To export the model to ONNX:
from skl2onnx import convert_sklearn
from skl2onnx.common.data_types import StringTensorType
model_onnx = convert_sklearn(pipe, initial_types=[("input", StringTensorType([None, 1]))])
with open("../DotNetTwitterBot/spam_filter.onnx", "wb") as f:
f.write(model_onnx.SerializeToString())
Here, the convert_sklearn
module from skl2onnx
is being used to create an ONNX model, which is then saved to the bot’s service location.
The exported model can then be visualised using the open source tool Netron:
Using the model for inference
To load this model in C#, ONNXRuntime package needs to be installed:
dotnet add package Microsoft.ML.ONNXRuntime
Then a simple class can be created to perform Spam Classification:
using Microsoft.ML.OnnxRuntime;
using Microsoft.ML.OnnxRuntime.Tensors;
using System.Collections.Generic;
using System.Linq;
namespace DotNetTwitterBot
{
public class SpamFilter
{
private readonly InferenceSession _session;
private readonly string _inputName = "input";
private readonly string _outputName = "output_probability";
private readonly int _spamIndex = 1;
private readonly float _spamThreshold = 0.5f;
public SpamFilter(string modelPath)
{
_session = new InferenceSession(modelPath);
}
public IEnumerable<bool> Run(IEnumerable<string> textList)
{
var textArray = textList.ToArray();
var count = textArray.Length;
var input = new DenseTensor<string>(new[] { count, 1 });
for (var i = 0; i < count; i++)
{
input.SetValue(i, textArray[i]);
}
var inputs = new List<NamedOnnxValue>()
{
NamedOnnxValue.CreateFromTensor(_inputName, input)
};
var outputs = new List<string> { _outputName };
var results = _session.Run(inputs, outputs).ToArray()[0].Value as IList<DisposableNamedOnnxValue>;
return results.Select(x => (x.Value as IDictionary<long, float>)[_spamIndex] > _spamThreshold);
}
}
}
Here, the input text list is loaded into a DenseTensor
, passed to the InferenceSession
to run inference, predictions extracted from the inference output, and a threshold applied for what is considered spam (>0.5).
This can then be used in the existing AWS Lambda function to filter out spam tweets:
// Start of method omitted for brevity
var tweets = await SearchAsync.SearchTweets(param);
var spamFilter = new SpamFilter("spam_filter.onnx");
var isSpam = spamFilter.Run(tweets.Select(t => $"RT @{t.CreatedBy.ScreenName} : {t.Text}")).ToArray();
var tasks = tweets.Select(async (t, i) => {
if (!isSpam[i])
await t.PublishRetweetAsync();
});
await Task.WhenAll(tasks);
Now tweets are only retweeted by the bot if they are not considered spam, and hardcoded rules are no longer required!
This has been deployed to the AWS Lambda Function and the bot is now using this spam filter live, right now!
Summary
In this post, Snorkel was used to create a weakly labelled training dataset of Spam/Ham tweets using Labelling Functions and Snorkel’s Label Model.
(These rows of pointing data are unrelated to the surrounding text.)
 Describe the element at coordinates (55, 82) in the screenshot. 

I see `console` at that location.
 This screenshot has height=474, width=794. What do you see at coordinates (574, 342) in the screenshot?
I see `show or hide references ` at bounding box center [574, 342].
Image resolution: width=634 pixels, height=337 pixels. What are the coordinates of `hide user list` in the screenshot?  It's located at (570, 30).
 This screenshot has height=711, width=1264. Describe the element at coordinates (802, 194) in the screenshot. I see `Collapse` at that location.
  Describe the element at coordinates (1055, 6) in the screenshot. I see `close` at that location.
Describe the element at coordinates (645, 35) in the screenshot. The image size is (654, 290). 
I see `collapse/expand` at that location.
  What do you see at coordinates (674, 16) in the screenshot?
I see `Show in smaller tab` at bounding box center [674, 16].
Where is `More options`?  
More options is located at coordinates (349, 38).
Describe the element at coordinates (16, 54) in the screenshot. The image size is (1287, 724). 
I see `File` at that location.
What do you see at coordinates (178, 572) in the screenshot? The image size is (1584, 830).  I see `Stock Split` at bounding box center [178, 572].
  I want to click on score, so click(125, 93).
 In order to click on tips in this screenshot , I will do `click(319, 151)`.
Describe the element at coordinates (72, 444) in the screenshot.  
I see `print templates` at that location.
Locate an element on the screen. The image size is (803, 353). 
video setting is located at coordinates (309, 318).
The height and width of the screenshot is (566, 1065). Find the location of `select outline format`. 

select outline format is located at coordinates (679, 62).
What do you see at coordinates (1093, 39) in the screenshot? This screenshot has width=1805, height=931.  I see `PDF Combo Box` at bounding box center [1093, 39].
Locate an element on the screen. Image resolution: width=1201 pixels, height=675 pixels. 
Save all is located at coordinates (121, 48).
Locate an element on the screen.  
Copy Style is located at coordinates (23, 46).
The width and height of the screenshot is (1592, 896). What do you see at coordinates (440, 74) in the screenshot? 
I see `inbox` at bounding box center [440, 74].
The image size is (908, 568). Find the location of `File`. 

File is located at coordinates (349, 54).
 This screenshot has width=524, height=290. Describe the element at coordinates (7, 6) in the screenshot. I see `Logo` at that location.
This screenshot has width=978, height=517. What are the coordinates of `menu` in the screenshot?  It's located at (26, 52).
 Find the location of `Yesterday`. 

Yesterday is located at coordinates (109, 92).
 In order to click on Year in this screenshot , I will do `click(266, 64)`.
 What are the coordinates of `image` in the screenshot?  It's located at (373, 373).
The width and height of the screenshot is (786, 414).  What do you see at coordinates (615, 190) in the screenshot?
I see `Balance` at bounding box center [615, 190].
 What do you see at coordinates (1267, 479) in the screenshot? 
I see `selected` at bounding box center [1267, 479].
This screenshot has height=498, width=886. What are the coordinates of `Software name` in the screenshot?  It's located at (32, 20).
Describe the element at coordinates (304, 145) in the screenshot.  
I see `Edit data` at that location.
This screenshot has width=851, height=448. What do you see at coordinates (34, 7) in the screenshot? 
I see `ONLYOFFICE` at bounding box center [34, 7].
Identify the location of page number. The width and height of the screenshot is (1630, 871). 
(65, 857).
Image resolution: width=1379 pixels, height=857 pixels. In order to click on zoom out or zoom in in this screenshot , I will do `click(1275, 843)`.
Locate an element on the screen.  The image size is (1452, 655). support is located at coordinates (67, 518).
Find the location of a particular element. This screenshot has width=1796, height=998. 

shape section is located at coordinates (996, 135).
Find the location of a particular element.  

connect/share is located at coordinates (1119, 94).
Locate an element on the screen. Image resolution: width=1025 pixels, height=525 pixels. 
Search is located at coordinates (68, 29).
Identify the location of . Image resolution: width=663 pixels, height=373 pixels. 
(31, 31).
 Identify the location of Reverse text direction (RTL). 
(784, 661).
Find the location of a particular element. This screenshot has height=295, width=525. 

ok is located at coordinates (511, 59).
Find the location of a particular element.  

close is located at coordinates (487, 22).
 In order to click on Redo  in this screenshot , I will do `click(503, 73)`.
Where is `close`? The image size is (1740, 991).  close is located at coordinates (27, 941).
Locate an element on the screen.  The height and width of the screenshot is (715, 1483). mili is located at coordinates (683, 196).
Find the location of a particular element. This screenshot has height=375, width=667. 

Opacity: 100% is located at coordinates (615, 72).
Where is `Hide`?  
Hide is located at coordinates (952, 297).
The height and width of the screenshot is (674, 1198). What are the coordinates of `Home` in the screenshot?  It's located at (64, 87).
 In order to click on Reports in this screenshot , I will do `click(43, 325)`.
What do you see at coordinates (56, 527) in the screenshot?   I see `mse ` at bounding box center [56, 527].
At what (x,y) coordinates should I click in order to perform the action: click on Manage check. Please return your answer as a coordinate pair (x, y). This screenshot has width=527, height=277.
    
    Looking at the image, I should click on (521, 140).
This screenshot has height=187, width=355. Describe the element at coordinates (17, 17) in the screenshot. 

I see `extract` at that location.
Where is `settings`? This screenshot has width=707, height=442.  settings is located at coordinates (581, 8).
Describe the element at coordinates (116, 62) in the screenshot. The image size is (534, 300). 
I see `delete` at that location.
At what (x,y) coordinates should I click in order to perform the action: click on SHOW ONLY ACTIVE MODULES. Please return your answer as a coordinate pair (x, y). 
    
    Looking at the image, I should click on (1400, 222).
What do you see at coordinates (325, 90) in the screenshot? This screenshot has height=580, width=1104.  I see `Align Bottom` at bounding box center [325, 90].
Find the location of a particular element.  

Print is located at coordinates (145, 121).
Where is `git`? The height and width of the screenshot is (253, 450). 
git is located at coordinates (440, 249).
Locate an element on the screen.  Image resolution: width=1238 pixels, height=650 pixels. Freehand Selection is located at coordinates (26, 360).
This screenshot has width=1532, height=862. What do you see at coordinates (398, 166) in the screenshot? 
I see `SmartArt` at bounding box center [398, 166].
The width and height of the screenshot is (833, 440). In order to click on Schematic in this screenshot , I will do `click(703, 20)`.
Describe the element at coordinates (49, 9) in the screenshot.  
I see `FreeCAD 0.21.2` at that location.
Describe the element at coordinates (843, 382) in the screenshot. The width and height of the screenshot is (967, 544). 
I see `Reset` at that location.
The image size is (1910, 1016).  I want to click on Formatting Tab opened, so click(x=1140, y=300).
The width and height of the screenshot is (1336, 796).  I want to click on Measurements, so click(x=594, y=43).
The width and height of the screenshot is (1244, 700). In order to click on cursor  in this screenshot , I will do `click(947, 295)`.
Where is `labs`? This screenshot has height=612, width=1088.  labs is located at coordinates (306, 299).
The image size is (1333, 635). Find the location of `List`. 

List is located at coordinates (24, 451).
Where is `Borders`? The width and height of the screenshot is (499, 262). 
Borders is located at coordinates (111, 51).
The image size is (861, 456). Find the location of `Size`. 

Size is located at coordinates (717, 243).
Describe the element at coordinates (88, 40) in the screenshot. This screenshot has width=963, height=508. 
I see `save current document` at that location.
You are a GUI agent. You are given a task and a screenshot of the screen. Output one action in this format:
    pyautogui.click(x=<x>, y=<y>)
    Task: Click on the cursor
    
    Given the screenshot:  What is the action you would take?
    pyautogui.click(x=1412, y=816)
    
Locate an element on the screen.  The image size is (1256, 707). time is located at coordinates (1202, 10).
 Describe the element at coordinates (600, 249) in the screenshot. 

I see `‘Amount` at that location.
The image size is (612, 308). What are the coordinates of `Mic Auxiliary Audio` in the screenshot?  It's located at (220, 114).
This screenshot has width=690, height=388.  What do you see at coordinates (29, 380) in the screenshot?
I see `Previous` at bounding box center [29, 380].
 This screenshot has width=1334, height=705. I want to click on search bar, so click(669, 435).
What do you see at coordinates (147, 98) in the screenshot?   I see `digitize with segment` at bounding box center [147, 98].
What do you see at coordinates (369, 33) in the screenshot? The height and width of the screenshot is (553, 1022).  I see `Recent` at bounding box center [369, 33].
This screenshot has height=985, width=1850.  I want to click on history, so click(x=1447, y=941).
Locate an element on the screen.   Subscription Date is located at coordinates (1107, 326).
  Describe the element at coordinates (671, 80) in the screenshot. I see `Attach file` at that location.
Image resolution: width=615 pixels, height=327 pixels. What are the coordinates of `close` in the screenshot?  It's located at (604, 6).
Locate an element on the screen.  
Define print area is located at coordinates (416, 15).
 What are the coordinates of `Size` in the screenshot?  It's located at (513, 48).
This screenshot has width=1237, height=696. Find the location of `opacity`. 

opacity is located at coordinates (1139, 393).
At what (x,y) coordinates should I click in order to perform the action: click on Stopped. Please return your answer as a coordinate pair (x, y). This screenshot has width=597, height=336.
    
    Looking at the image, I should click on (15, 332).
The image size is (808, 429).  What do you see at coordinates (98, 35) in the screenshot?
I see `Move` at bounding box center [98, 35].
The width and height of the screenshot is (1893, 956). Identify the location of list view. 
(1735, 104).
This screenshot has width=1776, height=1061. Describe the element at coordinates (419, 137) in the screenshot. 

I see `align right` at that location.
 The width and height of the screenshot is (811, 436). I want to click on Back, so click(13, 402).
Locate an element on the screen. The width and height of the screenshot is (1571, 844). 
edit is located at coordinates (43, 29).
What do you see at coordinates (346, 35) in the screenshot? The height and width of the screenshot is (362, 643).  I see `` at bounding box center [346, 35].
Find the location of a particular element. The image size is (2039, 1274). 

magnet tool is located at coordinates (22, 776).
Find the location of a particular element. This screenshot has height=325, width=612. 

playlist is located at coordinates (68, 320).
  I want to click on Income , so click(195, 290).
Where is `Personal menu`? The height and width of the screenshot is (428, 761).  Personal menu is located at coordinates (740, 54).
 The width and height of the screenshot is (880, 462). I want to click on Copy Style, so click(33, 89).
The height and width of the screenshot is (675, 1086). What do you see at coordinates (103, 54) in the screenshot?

This allowed a scikit-learn classification model to be trained very quickly (this took me all of 1 day to complete!). It was then exported to ONNX format and loaded into a C# AWS Lambda Function using ONNXRuntime. In the future, I’d like to develop this into a proper MLOps pipeline and use a transformer model to improve accuracy - stay posted for blogs on these topics!